The primary fear of radical individualists is government power: Liberty is equated with freedom from regulation and any sense of civic duty, Dionne says.

"Their primary fear is governmental power, of how the government gets in the way of liberty and human freedom. Anything that strengthens government in this view is dangerous," says Dionne.

The progressive tradition, by contrast, sees government as a constructive force, says Dionne.

"For those of us on the other side, we ourselves are concerned about government power also, but we also see other threats to liberty in concentrated economic power," says the author, "and the force we have that can counter that is government."

Dionne maintains that one of the Founding Fathers' greatest concerns was the danger posed by private economic interests. The free market, he says, must be tempered by rules that help curb abuses of that power, including such 20th-century advances as the labor movement, child-labor laws, and workplace safety regulations.

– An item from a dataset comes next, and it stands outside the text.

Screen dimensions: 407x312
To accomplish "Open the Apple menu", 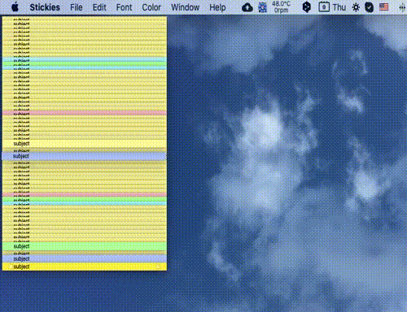I will (15, 7).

Luckily, Dionne says, another protest movement has come along to pick up the banner of communitarian values and to call for an end to corporate abuse — Occupy Wall Street.

"They criticize the government for not acting forcefully enough on behalf of ordinary people against the large economic interests, including Wall Street," says Dionne.

"To me, they represent the other side of this classic split among Americans," says Dionne. "They represent in some ways the divided political heart in the most vocal way."